How to produce a list of all unique key path from a given JSON

88 Views Asked by At

I would like to produce a list of all unique key path from a given JSON, each one in a line.

For example, from this input JSON:

{
   "results":[
      {
         "id":306,
         "name":"First Company",
         "branches":[
            {
               "id":4191,
               "city":"San Francisco",
               "customers":[
                  {
                     "id":446,
                     "name":"Big Tech 1"
                  },
                  {
                     "id":447,
                     "name":"Big Tech 2"
                  }
               ]
            },
            {
               "id":4192,
               "city":"Miami",
               "customers":[
                  {
                     "id":448,
                     "name":"Insurance Tech 1"
                  },
                  {
                     "id":449,
                     "name":"Health Tech 2"
                  }
               ]
            }
         ]
      }
   ]
}

I would like to produce this output:

  results
  results.id
  results.name
  results.branches
  results.branches.id
  results.branches.city
  results.branches.customers
  results.branches.customers.id
  results.branches.customers.name

I am struggling with the command line below but it is not working.

jq '
def path(k):
  if k | type == "object":
    reduce(.keys[] | path(.), k)
  else:
    [k]
;

.[] | path(".") | flatten | sort' example.json

Any help, please?

3

There are 3 best solutions below

0
RomanPerekhrest On

With paths function, filtering out array indices of object keys and collecting unique paths:

jq '[paths(.) | map(select(type != "number")) | join(".")] | unique[]' test.json 

"results"
"results.branches"
"results.branches.city"
"results.branches.customers"
"results.branches.customers.id"
"results.branches.customers.name"
"results.branches.id"
"results.id"
"results.name"
0
pmf On

You could map the paths to only contain strings, then drop the duplicates using unique, and join the items by providing a delimiter:

jq -r '[paths | map(strings)] | unique[] | join(".")'
results
results.branches
results.branches.city
results.branches.customers
results.branches.customers.id
results.branches.customers.name
results.branches.id
results.id
results.name

Demo

To retain the document order (unique also sorts the array), you could deduplicate the list by using the joined paths as (unique-by-definition) object fields instead:

jq -r '[paths | map(strings) | join(".") | {(.):.}] | add[]'
results
results.id
results.name
results.branches
results.branches.id
results.branches.city
results.branches.customers
results.branches.customers.id
results.branches.customers.name

Demo

0
sudocracy On

Here's a solution that outputs the following to make it clear where the arrays are as well:

results[]
results[].branches[]
results[].branches[].city
results[].branches[].customers[]
results[].branches[].customers[].id
results[].branches[].customers[].name
results[].branches[].id
results[].id
results[].name

This is quite handy to see the "shape" of the JSON quickly before manipulating it.

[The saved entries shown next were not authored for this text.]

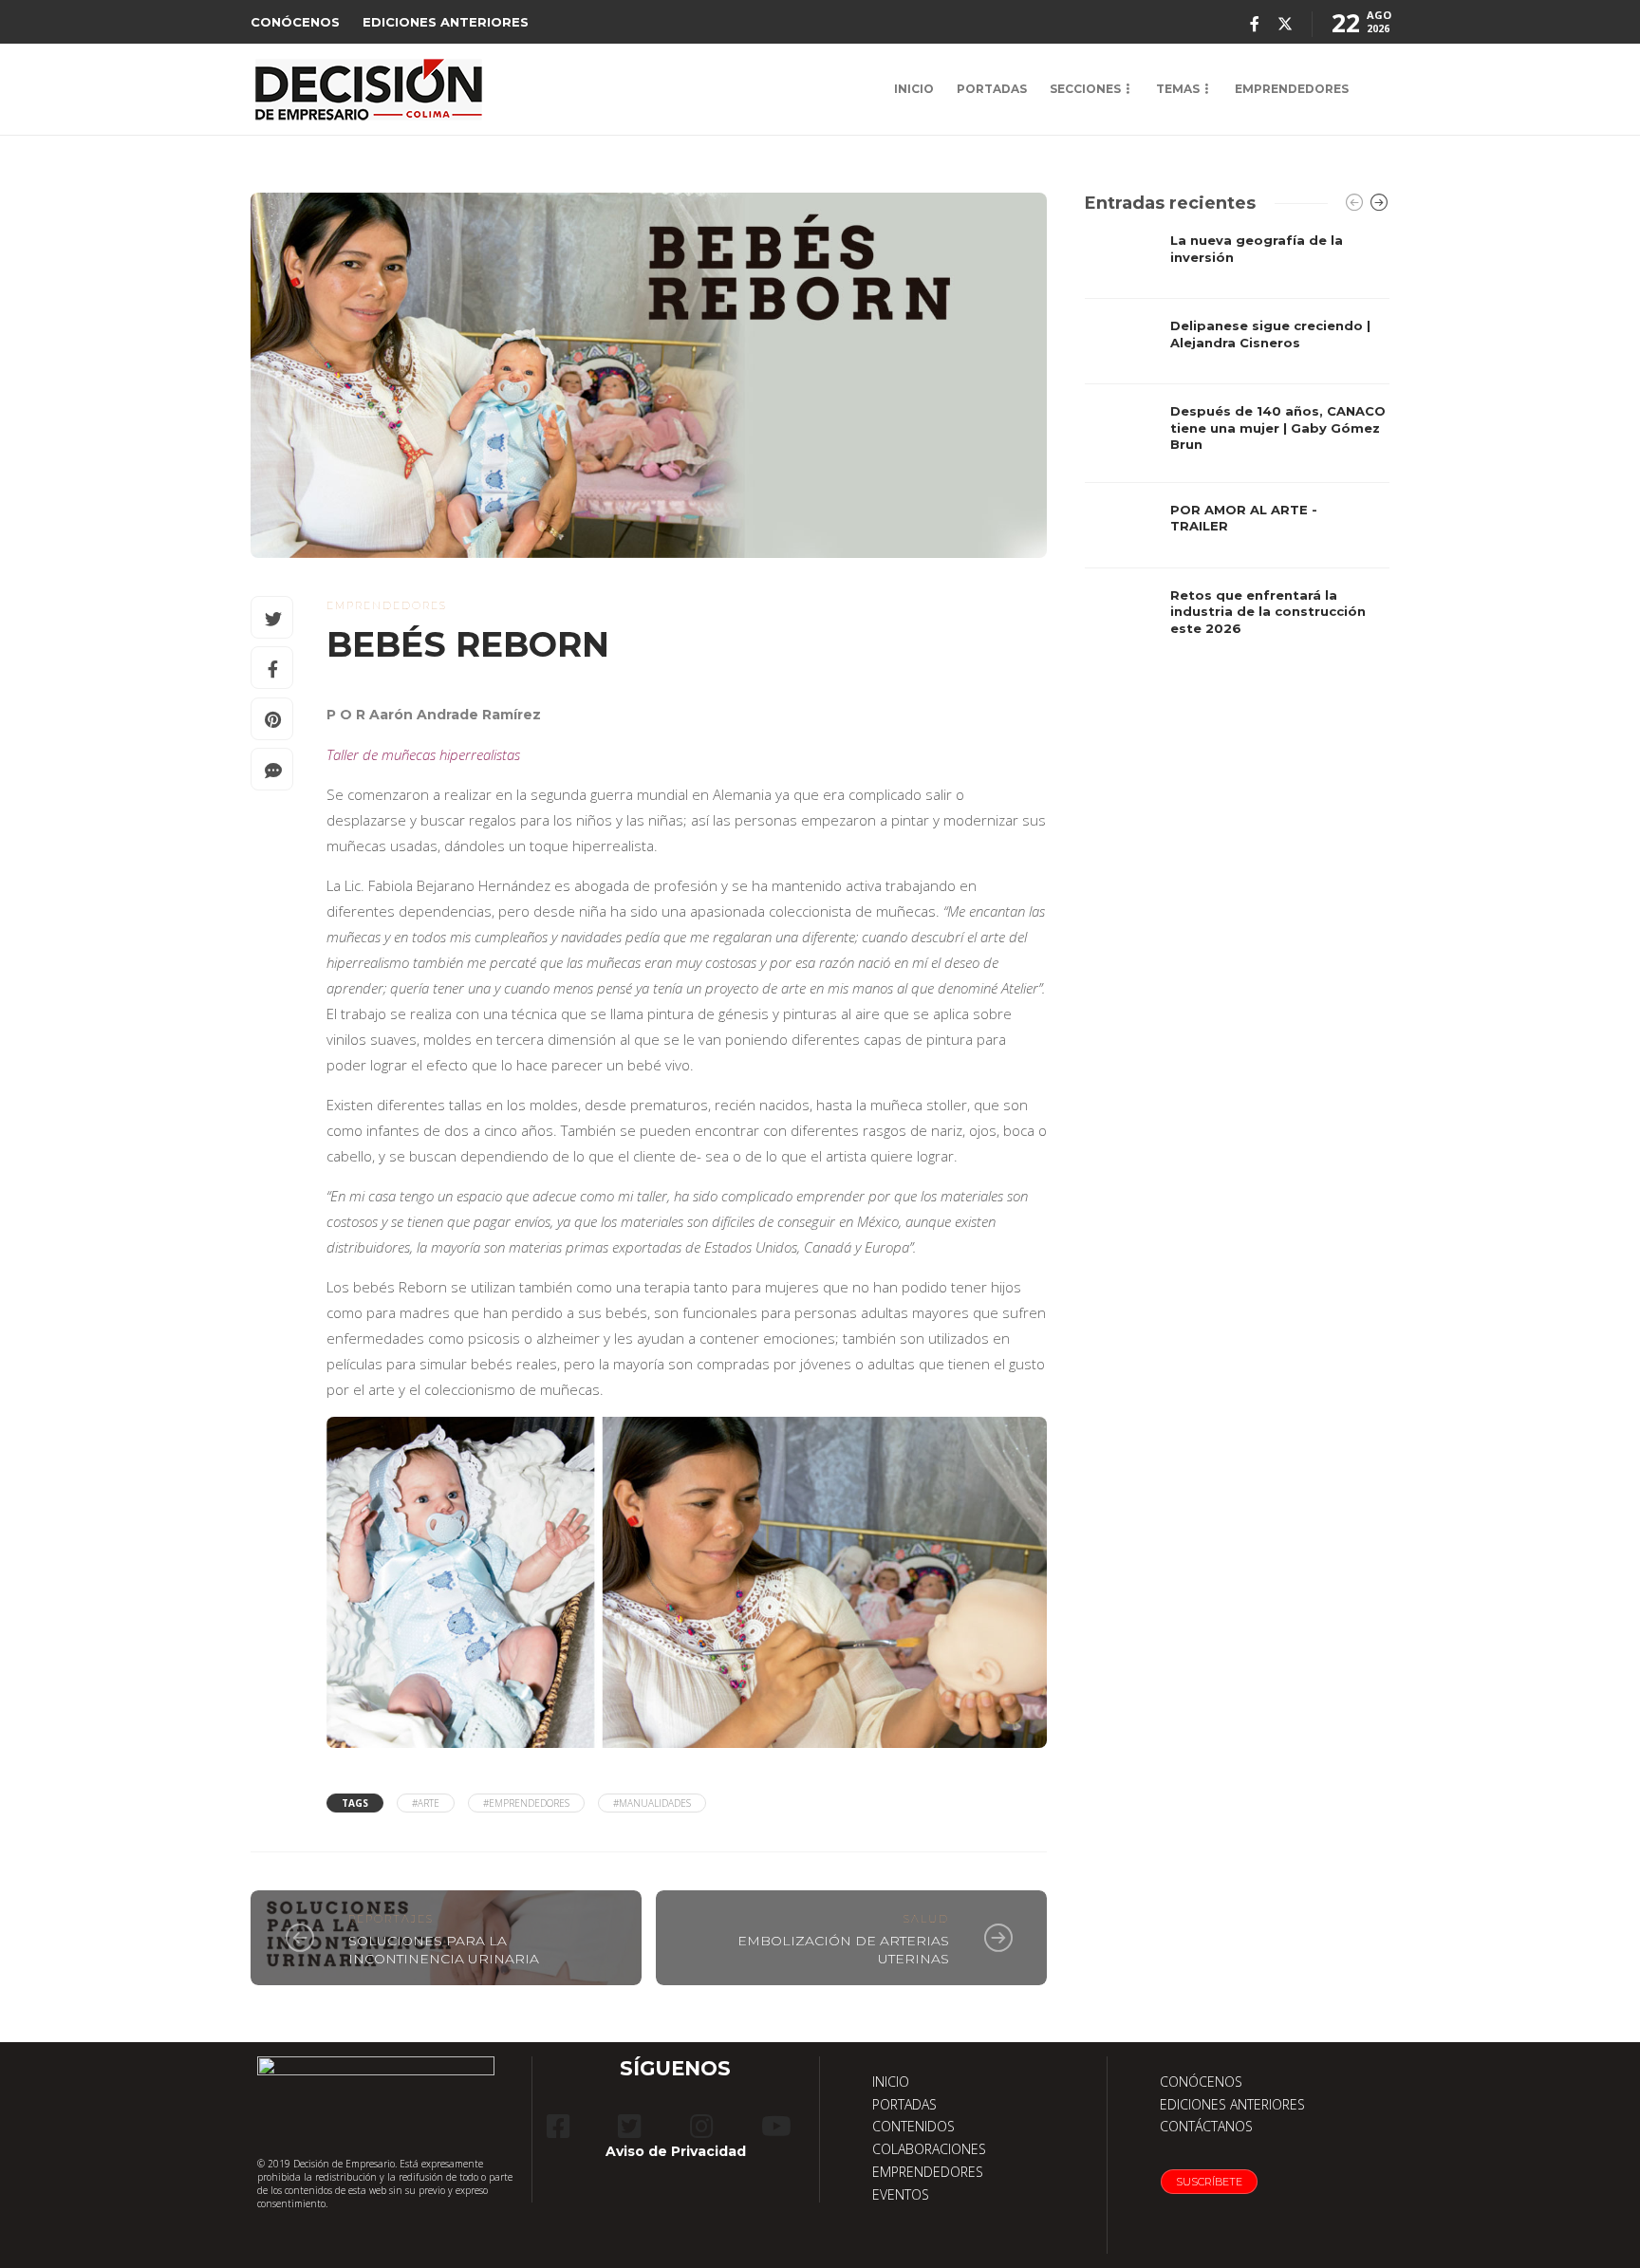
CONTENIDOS (913, 2126)
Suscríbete (1209, 2181)
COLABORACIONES (929, 2149)
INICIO (914, 89)
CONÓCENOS (295, 21)
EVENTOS (900, 2194)
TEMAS (1178, 89)
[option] (1237, 443)
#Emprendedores (526, 1803)
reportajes (391, 1918)
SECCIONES (1085, 89)
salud (926, 1918)
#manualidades (652, 1803)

If you have this code in a script called show-shape.jq (demo):

#! /usr/local/bin/jq -r -f 

def extract:
    [ paths 
    | [ .[] | if type == "number" then "[]" else . end ] 
    | join (".") ] ;

def longest:
    . | sort_by(length) | reverse| .[0] ; 

def clean:
    [ .[] | gsub("[.][[]]"; "[]") ]  
    | group_by(. | rtrimstr("[]")) 
    | [ .[] | longest ];

def show:
    extract | sort | unique | clean | .[];
    
show

You can use it as follows:

cat some.json | show-shape.jq

Example:

§ echo '{"x":{"a":1,"b":[{"c":1},{"c":2}],"d":{"e":1}}}' | show-shape.jq 

x
x.a
x.b[]
x.b[].c
x.d
x.d.e

Notice the distinction between how x.b[].c and x.d.e are displayed.

One shortcoming of the script, thuogh, is that it does not show a trailing [] for an empty array:

§ echo '{ "a" : [1] }' | show-json-shape.jq 
a[]
§ echo '{ "a" : [] }' | show-json-shape.jq 
a